* _What is expected_
For the string "computer", state how many lines of the data hold it. Give nothing besides the number.
Material for the task Start Marker
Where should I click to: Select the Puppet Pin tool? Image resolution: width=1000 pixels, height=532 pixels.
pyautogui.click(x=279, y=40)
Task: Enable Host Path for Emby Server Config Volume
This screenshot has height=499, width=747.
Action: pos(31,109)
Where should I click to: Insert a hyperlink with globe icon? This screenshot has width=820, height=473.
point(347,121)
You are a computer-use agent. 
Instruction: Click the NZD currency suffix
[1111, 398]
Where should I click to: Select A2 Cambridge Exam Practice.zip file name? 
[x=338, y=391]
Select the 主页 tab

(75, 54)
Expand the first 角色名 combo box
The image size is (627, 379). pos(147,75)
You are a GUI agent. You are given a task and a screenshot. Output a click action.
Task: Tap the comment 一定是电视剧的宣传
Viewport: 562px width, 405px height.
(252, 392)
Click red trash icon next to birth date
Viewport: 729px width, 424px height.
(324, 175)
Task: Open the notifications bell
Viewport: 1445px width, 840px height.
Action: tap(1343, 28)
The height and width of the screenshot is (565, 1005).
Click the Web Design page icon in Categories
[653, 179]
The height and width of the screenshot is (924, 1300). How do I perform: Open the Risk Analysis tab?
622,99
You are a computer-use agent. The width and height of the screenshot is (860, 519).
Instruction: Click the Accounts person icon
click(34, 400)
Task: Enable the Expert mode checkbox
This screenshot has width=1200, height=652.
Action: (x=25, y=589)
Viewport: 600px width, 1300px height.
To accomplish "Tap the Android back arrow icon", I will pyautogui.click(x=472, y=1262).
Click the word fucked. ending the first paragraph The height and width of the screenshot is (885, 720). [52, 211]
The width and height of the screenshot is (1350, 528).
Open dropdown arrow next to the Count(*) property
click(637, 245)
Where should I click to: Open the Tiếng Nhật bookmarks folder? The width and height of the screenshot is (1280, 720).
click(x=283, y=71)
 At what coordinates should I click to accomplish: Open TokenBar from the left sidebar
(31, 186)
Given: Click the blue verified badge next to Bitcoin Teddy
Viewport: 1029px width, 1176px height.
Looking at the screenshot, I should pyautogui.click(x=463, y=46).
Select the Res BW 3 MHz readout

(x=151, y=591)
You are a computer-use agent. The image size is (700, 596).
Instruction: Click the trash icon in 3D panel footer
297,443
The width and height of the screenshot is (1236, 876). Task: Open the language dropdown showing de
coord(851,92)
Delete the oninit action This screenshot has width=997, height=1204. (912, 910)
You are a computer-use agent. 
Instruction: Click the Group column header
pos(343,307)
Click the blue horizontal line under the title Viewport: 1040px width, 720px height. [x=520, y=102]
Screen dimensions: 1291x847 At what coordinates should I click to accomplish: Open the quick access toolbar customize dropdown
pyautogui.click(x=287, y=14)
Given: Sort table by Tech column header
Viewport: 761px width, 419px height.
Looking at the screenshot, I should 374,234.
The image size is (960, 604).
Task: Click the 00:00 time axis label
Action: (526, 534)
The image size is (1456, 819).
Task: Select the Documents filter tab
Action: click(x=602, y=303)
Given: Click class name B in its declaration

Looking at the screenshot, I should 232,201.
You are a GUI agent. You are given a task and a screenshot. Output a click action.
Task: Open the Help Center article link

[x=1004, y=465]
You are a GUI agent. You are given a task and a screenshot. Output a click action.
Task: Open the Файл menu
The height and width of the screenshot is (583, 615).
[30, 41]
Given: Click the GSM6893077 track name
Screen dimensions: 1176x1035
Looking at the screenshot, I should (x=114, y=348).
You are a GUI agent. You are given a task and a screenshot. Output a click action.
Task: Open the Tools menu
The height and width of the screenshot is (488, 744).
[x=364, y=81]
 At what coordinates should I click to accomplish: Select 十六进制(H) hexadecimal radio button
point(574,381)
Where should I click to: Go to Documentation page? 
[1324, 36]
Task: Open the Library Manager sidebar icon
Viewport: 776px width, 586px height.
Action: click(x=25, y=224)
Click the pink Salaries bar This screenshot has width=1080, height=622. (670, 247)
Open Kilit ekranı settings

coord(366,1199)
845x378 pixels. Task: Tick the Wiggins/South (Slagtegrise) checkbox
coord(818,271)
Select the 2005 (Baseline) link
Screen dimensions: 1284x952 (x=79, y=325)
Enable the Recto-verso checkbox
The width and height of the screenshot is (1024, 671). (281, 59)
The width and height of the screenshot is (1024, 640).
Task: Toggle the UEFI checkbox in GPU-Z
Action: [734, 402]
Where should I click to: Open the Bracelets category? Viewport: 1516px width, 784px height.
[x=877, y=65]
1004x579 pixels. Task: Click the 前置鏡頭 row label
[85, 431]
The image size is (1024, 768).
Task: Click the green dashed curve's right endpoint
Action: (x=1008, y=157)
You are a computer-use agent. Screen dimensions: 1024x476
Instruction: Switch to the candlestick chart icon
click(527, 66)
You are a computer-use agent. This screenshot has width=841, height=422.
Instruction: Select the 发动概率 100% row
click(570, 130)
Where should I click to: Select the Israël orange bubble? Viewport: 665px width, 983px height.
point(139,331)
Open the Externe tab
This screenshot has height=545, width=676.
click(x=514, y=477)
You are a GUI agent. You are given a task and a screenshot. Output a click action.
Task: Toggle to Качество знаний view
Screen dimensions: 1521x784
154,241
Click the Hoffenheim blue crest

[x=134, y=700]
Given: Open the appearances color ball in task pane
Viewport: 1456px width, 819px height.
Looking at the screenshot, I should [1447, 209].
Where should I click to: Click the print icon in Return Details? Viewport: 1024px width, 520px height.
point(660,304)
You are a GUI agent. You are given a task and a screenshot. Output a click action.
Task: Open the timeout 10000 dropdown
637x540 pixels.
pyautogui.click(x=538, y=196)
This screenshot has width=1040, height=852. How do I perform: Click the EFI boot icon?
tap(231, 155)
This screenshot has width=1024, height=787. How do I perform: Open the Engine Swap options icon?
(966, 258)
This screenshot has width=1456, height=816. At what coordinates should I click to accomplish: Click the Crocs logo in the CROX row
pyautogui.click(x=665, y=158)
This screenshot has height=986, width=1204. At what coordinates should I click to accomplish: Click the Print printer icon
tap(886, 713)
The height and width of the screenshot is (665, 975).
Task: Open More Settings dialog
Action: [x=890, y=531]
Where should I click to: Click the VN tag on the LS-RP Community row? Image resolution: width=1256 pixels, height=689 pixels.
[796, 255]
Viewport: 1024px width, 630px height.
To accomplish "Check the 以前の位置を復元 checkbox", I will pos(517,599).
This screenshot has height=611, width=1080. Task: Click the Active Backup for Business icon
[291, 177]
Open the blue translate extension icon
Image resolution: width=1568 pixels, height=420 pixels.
Material for the task End Marker
* _Problem solution_
6